Воспитательные методы комдива Деева оказались весьма эффективными. Не прошло и года, как вымуштрованный Баев, облаченный в кавалерийскую форму, умытый и остриженный не только бойко болтал по-русски, но и переводил речи местных жителей и пленных, и даже различные документы чуть не со всех тюркских языков, и поэтому стал человеком совершенно незаменимым. Еще через год умненького Сашу стали брать на серьезные переговоры в штаб округа и армии. Стрелковое искусство Баева тоже было вознаграждено. За на редкость меткую стрельбу Сашу нагадили грамотой штаба округа. А за хороший почерк и аккуратность при работе с секретными документами – новым маузером. Но и официальное наказание в послужном списке Баева имелось – он получил пять суток гауптвахты со странной формулировкой в приказе «за неоправдано суровое обращение с пленными». Даже обладавший богатой фантазией и личным боевым опытом, и не понаслышке знакомый с традициями Восточного фронта Прошкин затруднялся предположить что такого выдающегося мог совершить юный Баев что бы такой строгий приказ издали? Конечно, Прошкину было любопытно узнать, но спросить у самого Баева он не решился, а больше спросить было не у кого.
При этом Баев, официально считавшийся адъютантом комдива Деева, был начисто лишен присущего адьютантско – писарскому племени холуйства и подобострастия.
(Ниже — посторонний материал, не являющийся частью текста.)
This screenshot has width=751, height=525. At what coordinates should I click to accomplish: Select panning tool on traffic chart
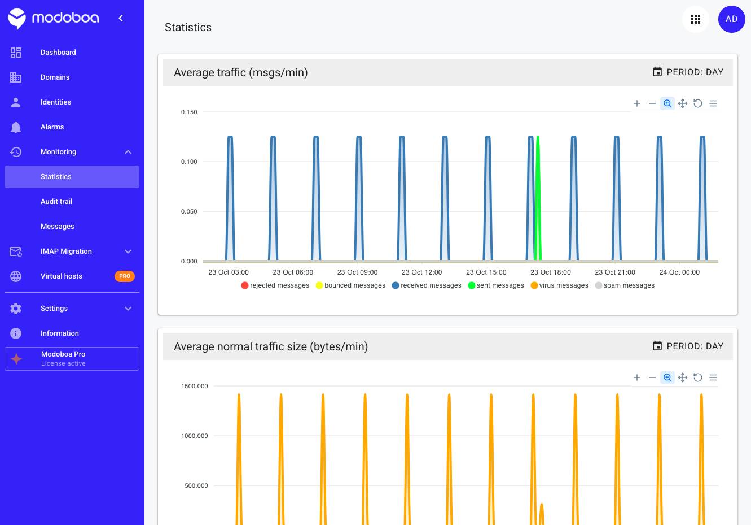[x=683, y=103]
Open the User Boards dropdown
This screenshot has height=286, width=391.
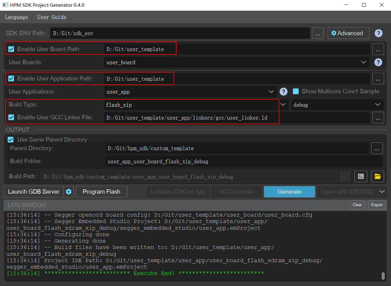pyautogui.click(x=363, y=62)
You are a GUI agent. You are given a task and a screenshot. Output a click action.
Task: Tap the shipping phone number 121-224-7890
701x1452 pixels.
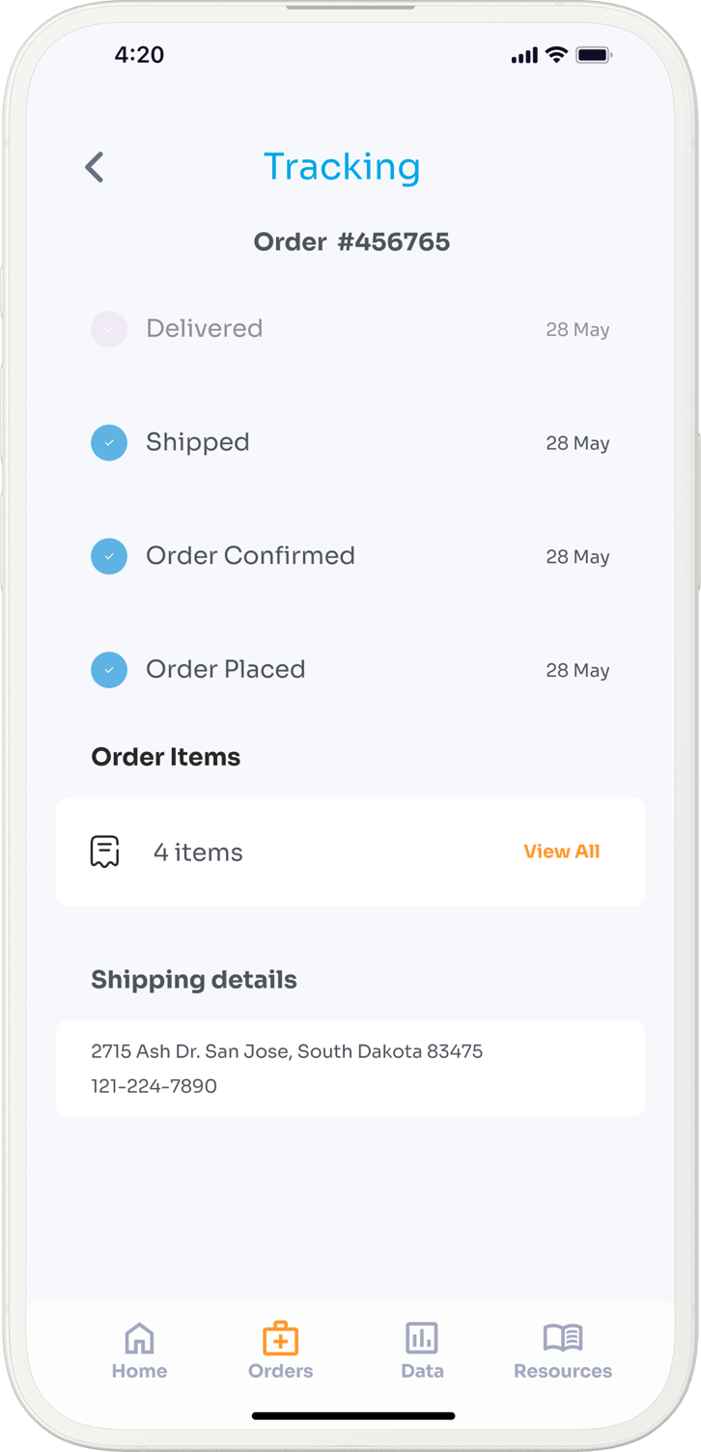(154, 1086)
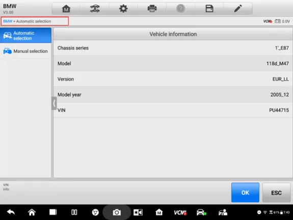Confirm with the OK button
The height and width of the screenshot is (220, 293).
coord(245,193)
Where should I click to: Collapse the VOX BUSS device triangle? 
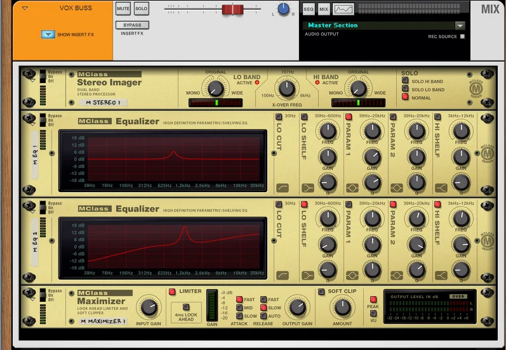[x=24, y=9]
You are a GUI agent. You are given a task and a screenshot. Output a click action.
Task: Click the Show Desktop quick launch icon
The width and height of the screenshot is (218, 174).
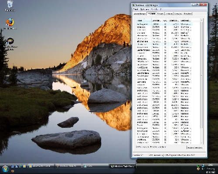click(x=13, y=166)
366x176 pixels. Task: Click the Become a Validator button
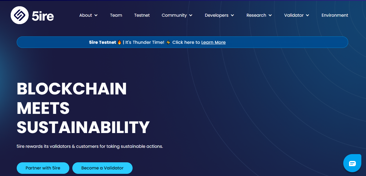(102, 168)
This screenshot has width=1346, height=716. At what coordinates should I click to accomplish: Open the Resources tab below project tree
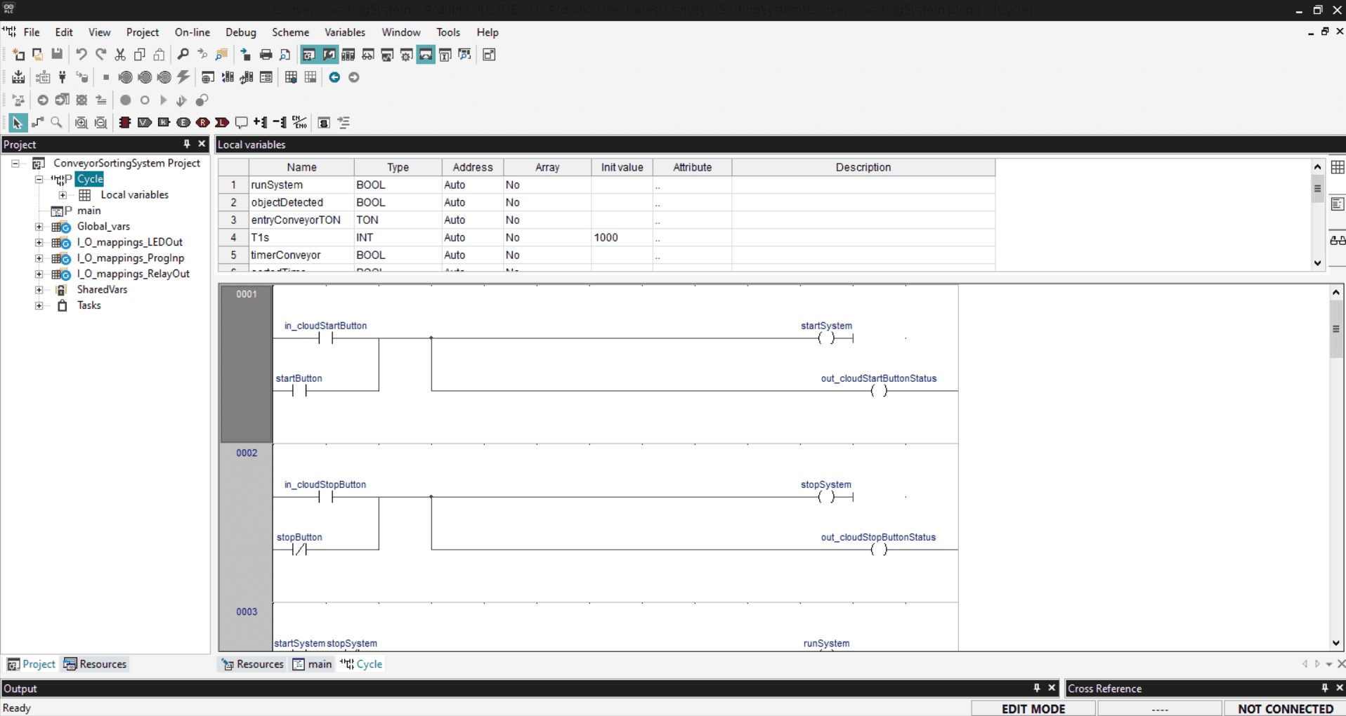coord(96,664)
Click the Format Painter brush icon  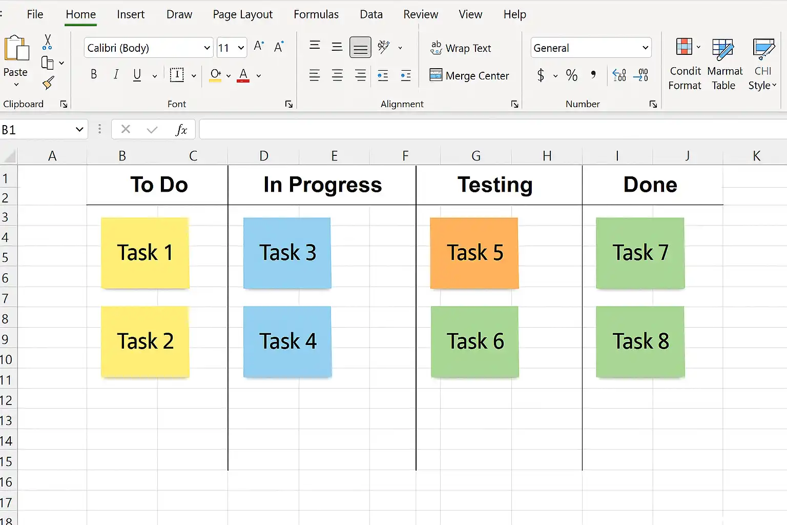pyautogui.click(x=48, y=83)
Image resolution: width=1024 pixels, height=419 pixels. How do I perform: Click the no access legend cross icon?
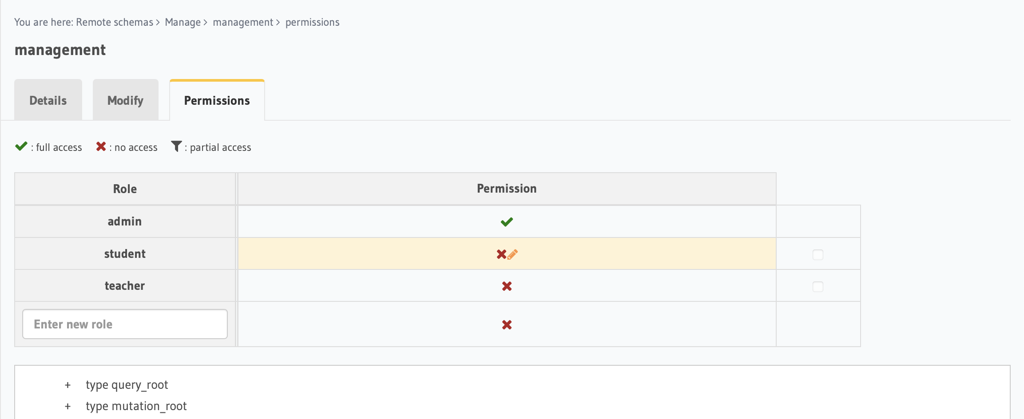[x=100, y=146]
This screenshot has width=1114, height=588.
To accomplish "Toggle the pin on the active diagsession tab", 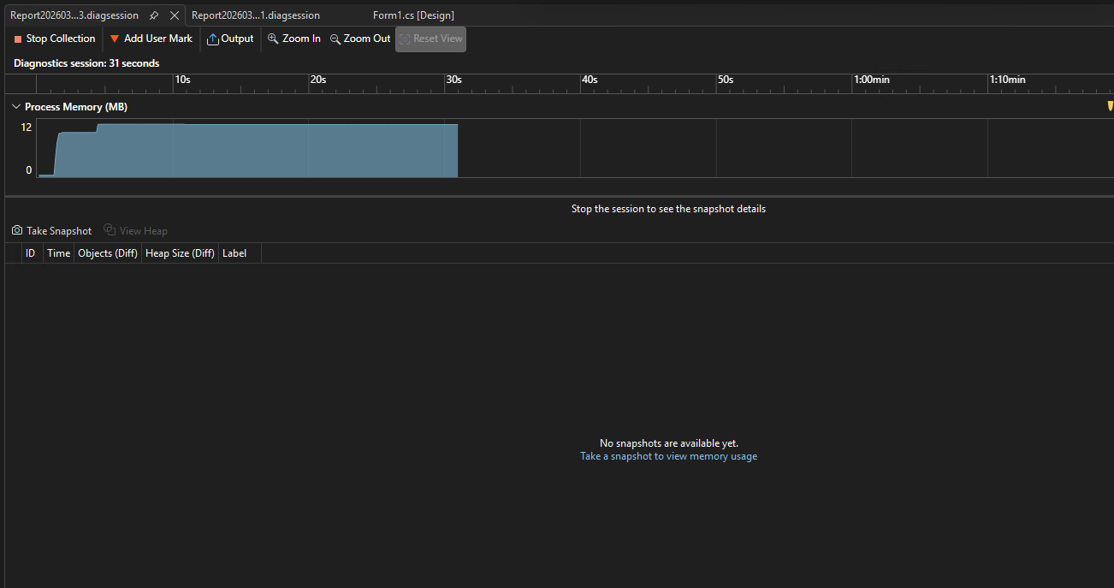I will click(153, 15).
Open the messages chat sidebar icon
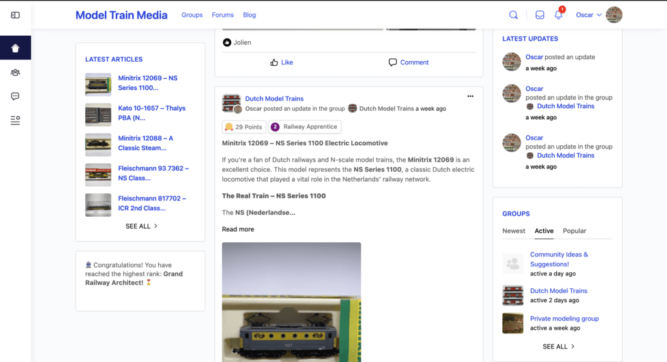 point(16,96)

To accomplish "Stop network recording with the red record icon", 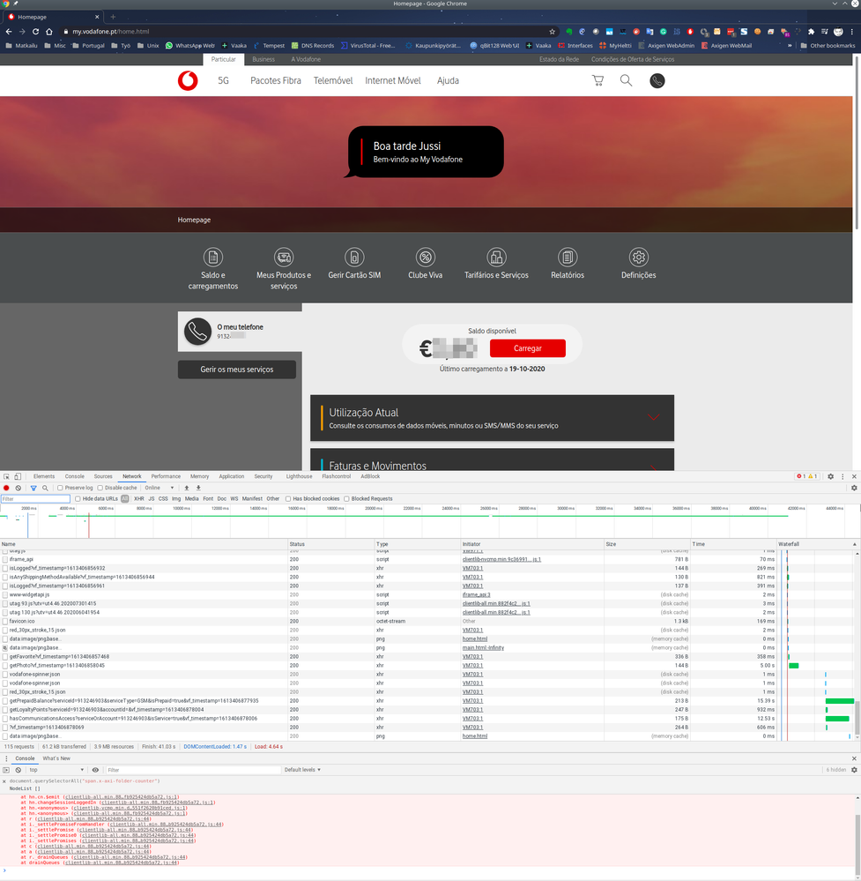I will [x=7, y=487].
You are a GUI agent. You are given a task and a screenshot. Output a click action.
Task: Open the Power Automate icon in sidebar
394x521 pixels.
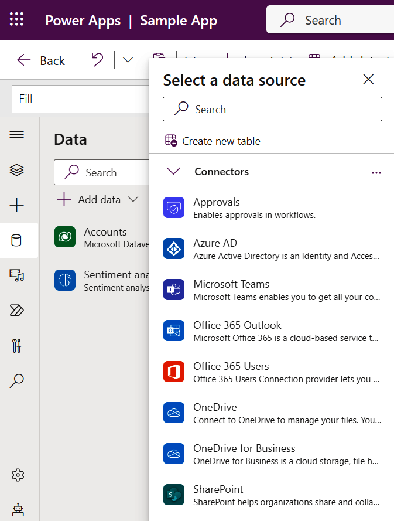(x=17, y=311)
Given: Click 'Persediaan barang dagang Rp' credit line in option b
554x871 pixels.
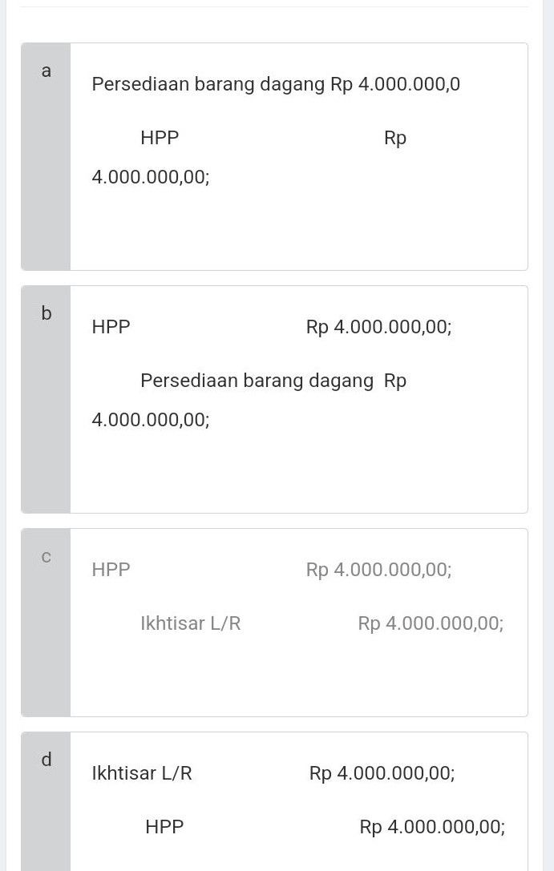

Даже с самыми высокими командирами и комиссарами наглый отрок держался совершенно на равных. Единственное, что роднило Сашу с канцеляристами, писарями и барышнями машинистками – так готовность каждую минуту разрыдаться по любому поводу. И даже без такового. Впрочем, со слезами Баев тоже никогда не промахивался – плакал исключительно своевременно и при большом скоплении сановных зрителей. Потому причитания его вроде того что «лошадку нечем кормить» или «новое седло забрали для нужд штаба», рыданьями сопровождавшиеся, находили живой и самый положительный отклик в суровых сердцах военного руководства. «Лошадке» выписывали отборный корм, а реквизированное командным повелением роскошное седло возвращали зареванному Саше. Но, такие слезы Саша отирал вовсе не пробитым в боях рукавом. Нет. Для этих целей в его карманах всегда имелось два – три крахмально белых, хрустящих носовых платка.
Еще, Баев так и не мог исцелится от себоритского пристрастия к богато украшенной конской сбруе. Так и ездил с искрящимися редкими каменьями и серебром уздечками, с перламутровыми мундштуками и изящно украшенным седлом. За эти совсем не пролетарские ухватки боевые товарищи, все так же за глаза, именовали повзрослевшего Баева «Князем», и считали, что равнодушный к воинской карьере и званиям Саша готовит себя в дипломаты или деятели Коминтерна.